┌──

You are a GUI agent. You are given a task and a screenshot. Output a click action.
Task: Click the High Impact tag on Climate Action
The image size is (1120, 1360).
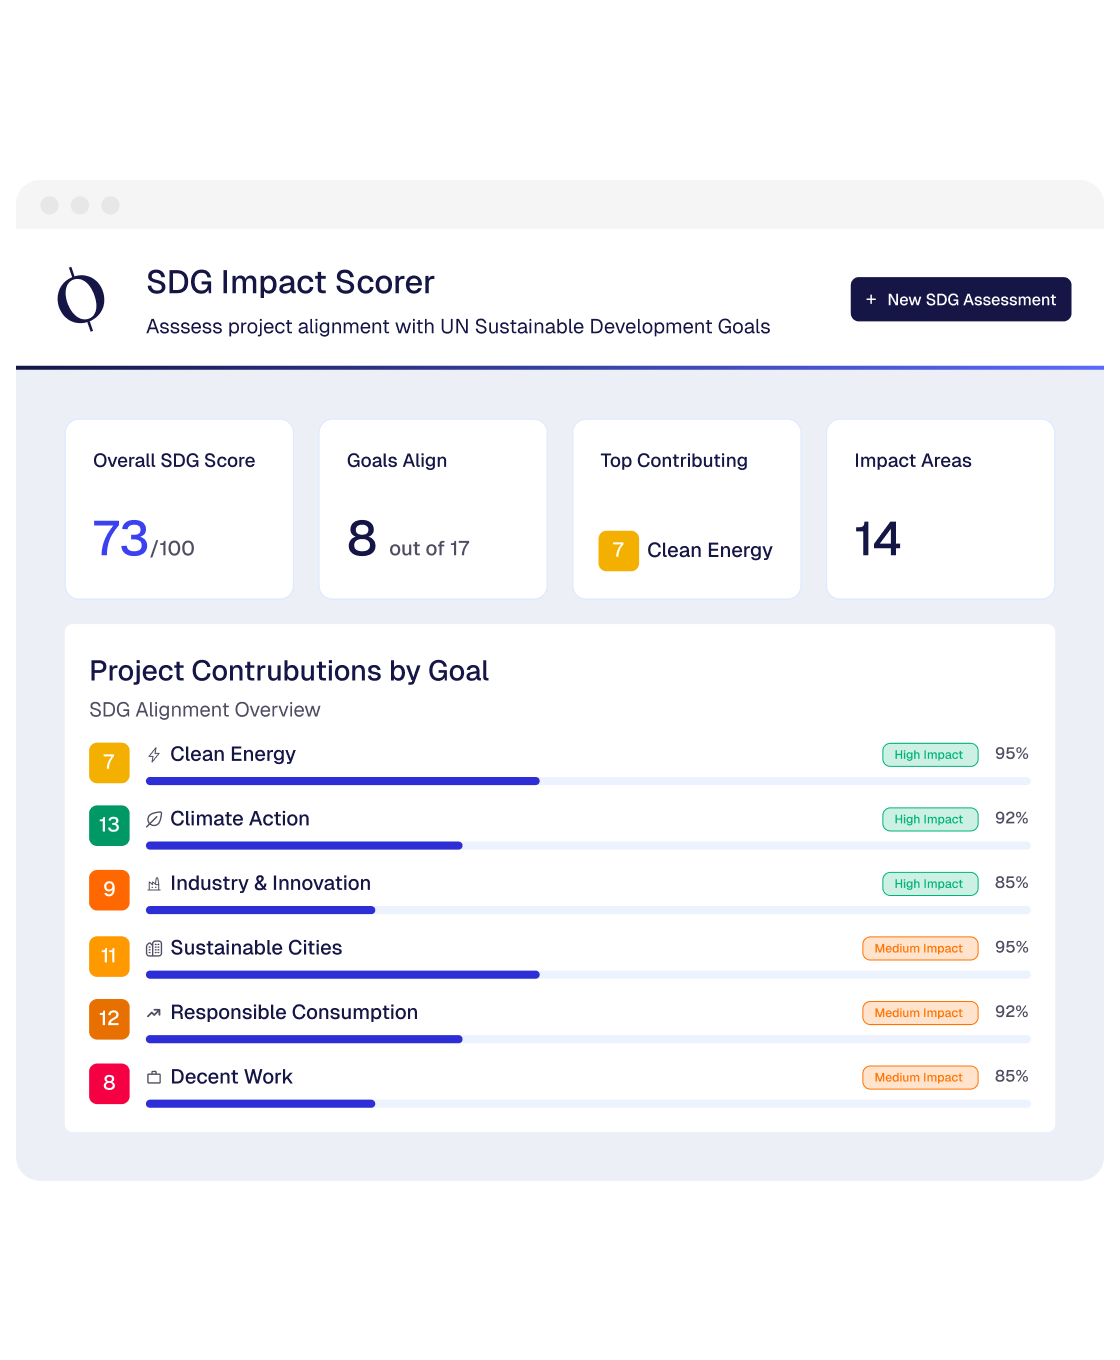click(x=929, y=819)
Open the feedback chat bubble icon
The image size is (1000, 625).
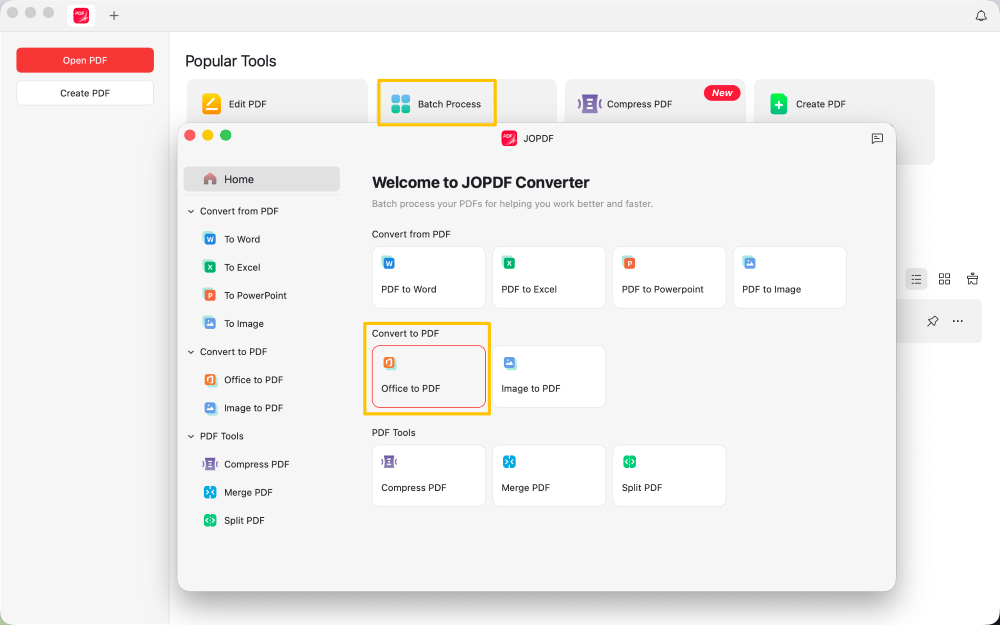point(877,139)
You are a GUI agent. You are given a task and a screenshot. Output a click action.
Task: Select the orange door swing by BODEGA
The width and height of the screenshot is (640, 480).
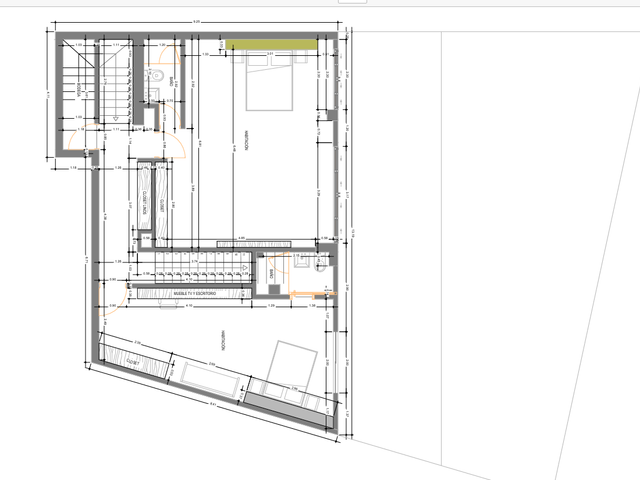[x=84, y=137]
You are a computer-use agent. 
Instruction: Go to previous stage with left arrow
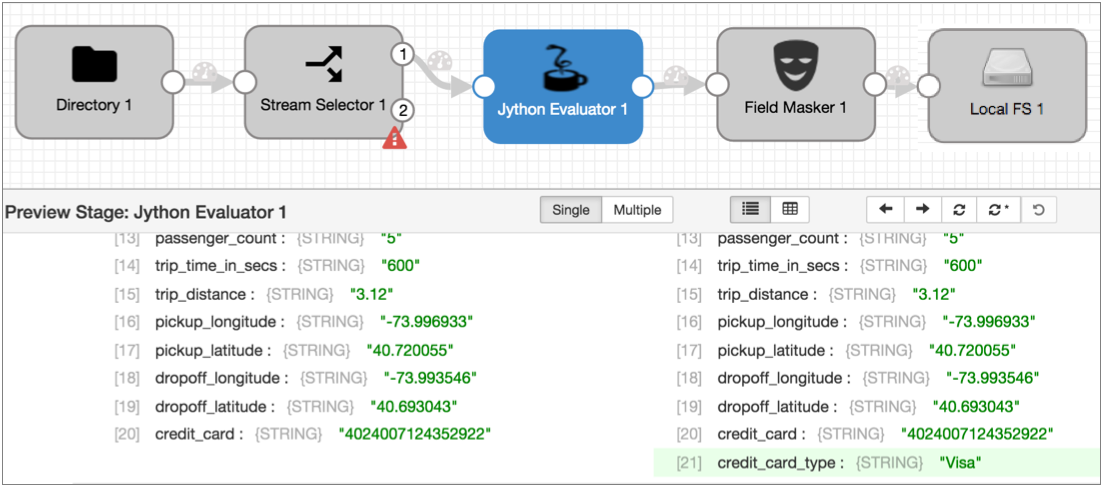(x=885, y=209)
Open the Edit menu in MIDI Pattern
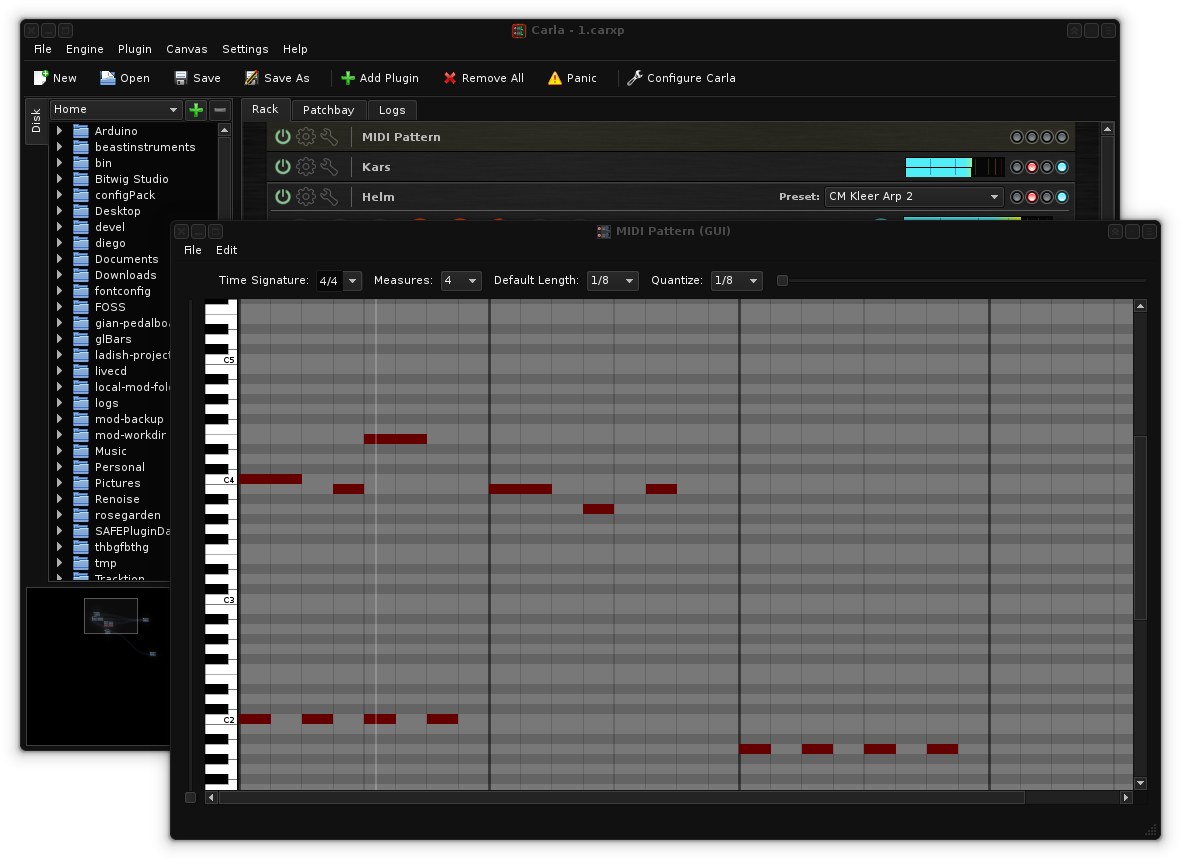 pos(226,250)
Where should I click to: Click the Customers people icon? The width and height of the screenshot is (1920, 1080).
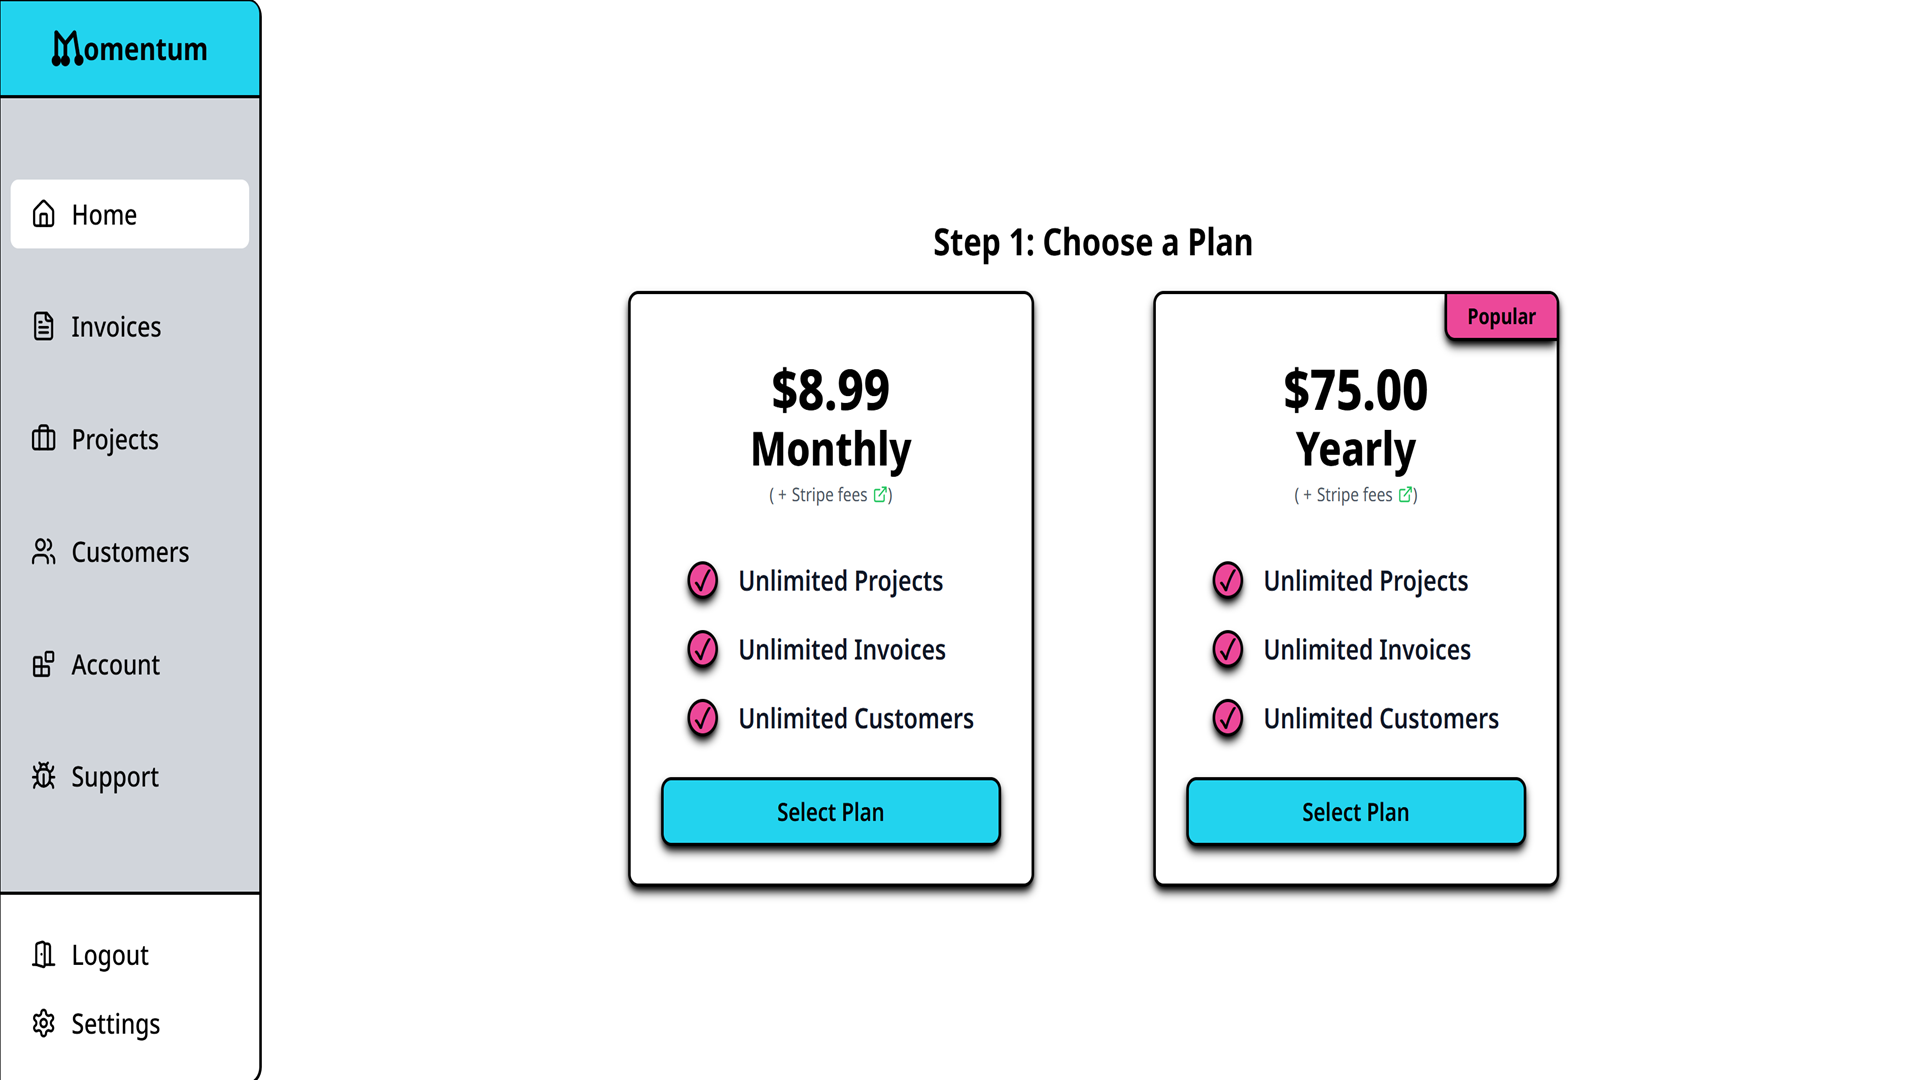[x=44, y=551]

└──

• What this task involves: Return the material above in exact form. Pictures stay out.

• Result of this exercise:
You are a GUI agent. You are given a task and a screenshot. Output a click action.
Task: Click the High Impact tag on Climate Action
The image size is (1120, 1360).
click(x=929, y=819)
Open the feedback chat bubble icon
The image size is (1000, 625).
point(877,139)
You are a GUI agent. You are given a task and a screenshot. Output a click action.
Task: Select the orange door swing by BODEGA
The width and height of the screenshot is (640, 480).
[x=84, y=137]
You are a computer-use agent. 
Instruction: Go to previous stage with left arrow
(x=885, y=209)
Open the Edit menu in MIDI Pattern
 pos(226,250)
Where should I click to: Click the Customers people icon? The width and height of the screenshot is (1920, 1080).
[x=44, y=551]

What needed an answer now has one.